**EXCERPTED RECORDS**
- Opening Delimiter -

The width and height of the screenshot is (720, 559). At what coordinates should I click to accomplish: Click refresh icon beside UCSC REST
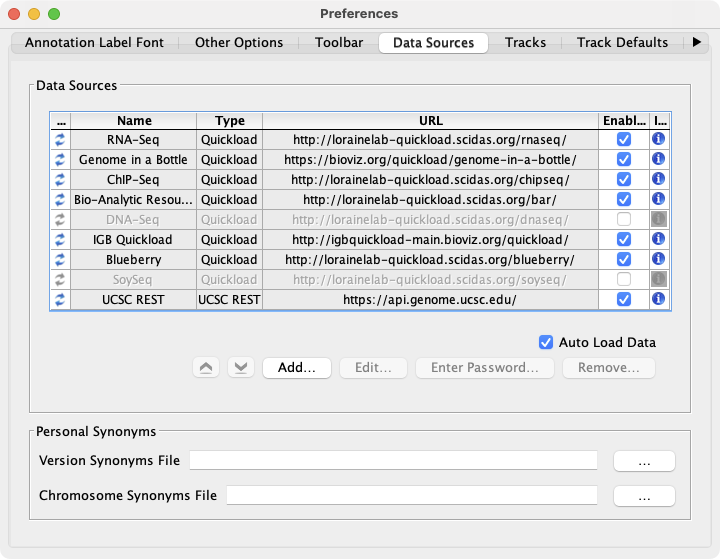point(59,299)
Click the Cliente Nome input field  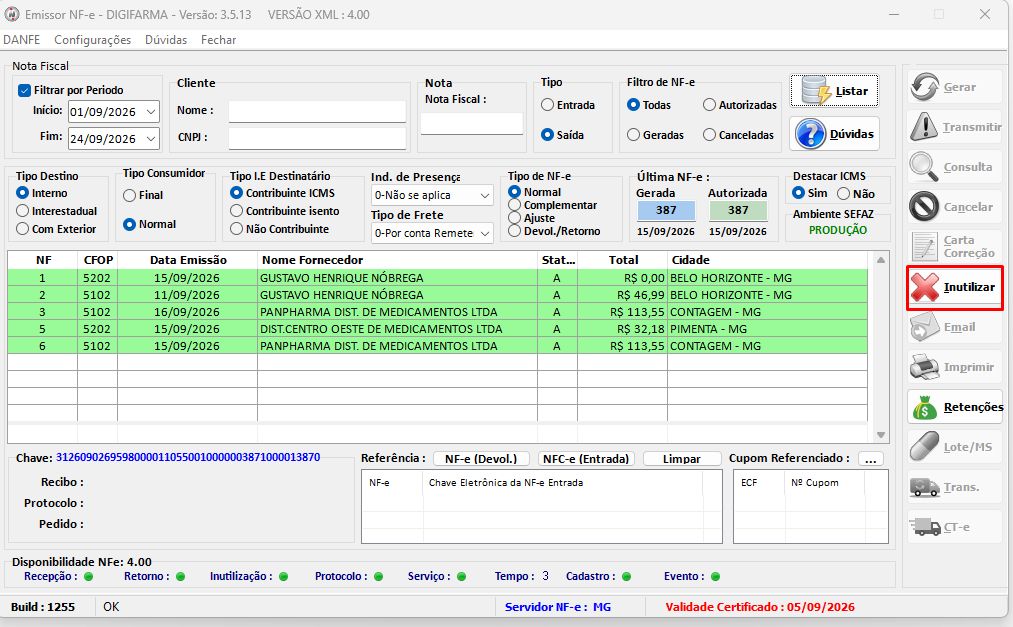(317, 111)
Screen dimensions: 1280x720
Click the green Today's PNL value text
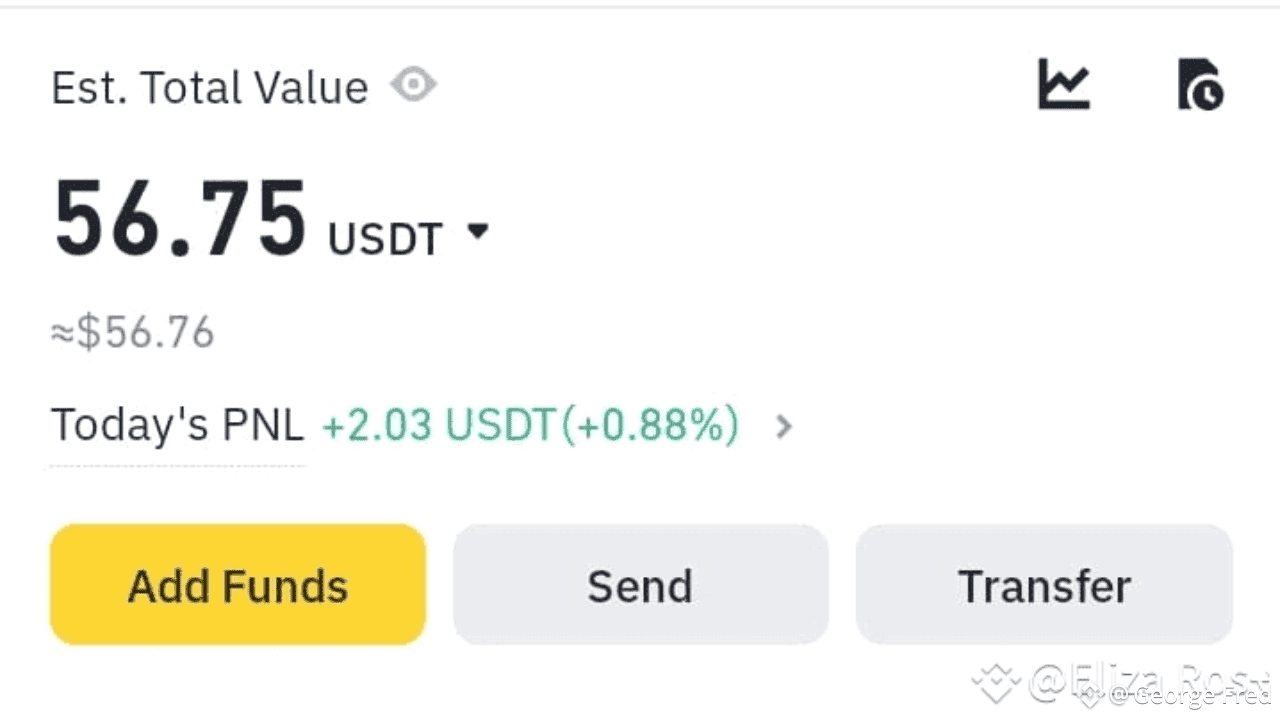click(530, 426)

- Closing Delimiter -

**PROBLEM STATEMENT**
Your answer should consist solely of the lines from the one with "Screen dimensions: 1280x720" through the last line of the entries, restated word for word, with the pictures omitted.

**TASK RESPONSE**
Screen dimensions: 1280x720
Click the green Today's PNL value text
click(530, 426)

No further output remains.